NeurodataWithoutBorders / pynwb

A Python API for working with Neurodata stored in the NWB Format
https://pynwb.readthedocs.io
Other
178 stars 84 forks source link

Can't read from one file then save to another file #668

Open VBaratham opened 6 years ago

VBaratham commented 6 years ago

1) Bug

Loading an NWBFile from one file, then saving it to another causes ValueError: Can't change container_source once set to be thrown

Steps to Reproduce

from datetime import datetime                                                                                         
from pynwb import NWBFile, NWBHDF5IO, TimeSeries                                                                   

if __name__ == '__main__':                                                                                            
    nwb = NWBFile(source='', session_description='', identifier='', session_start_time=datetime.now())                                                                                    
    ts1 = TimeSeries(name='timeseries1', source='source1', data=[4,5,6],                                              
                     unit='na1', rate=1.0, starting_time=0.0)                                                         
    nwb.add_acquisition(ts1)

● **Provided material**:
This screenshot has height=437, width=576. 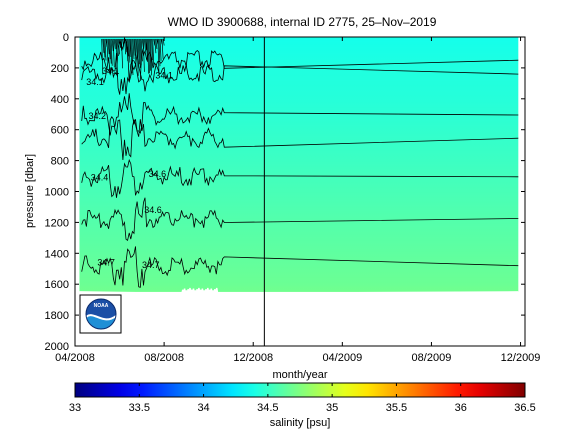 What do you see at coordinates (300, 423) in the screenshot?
I see `colorbar-label: salinity [psu]` at bounding box center [300, 423].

● **Work item**: Which keyword arguments does the pynwb issue pass to TimeSeries when it creates ts1?

● **Completed task**: name, source, data, unit, rate, starting_time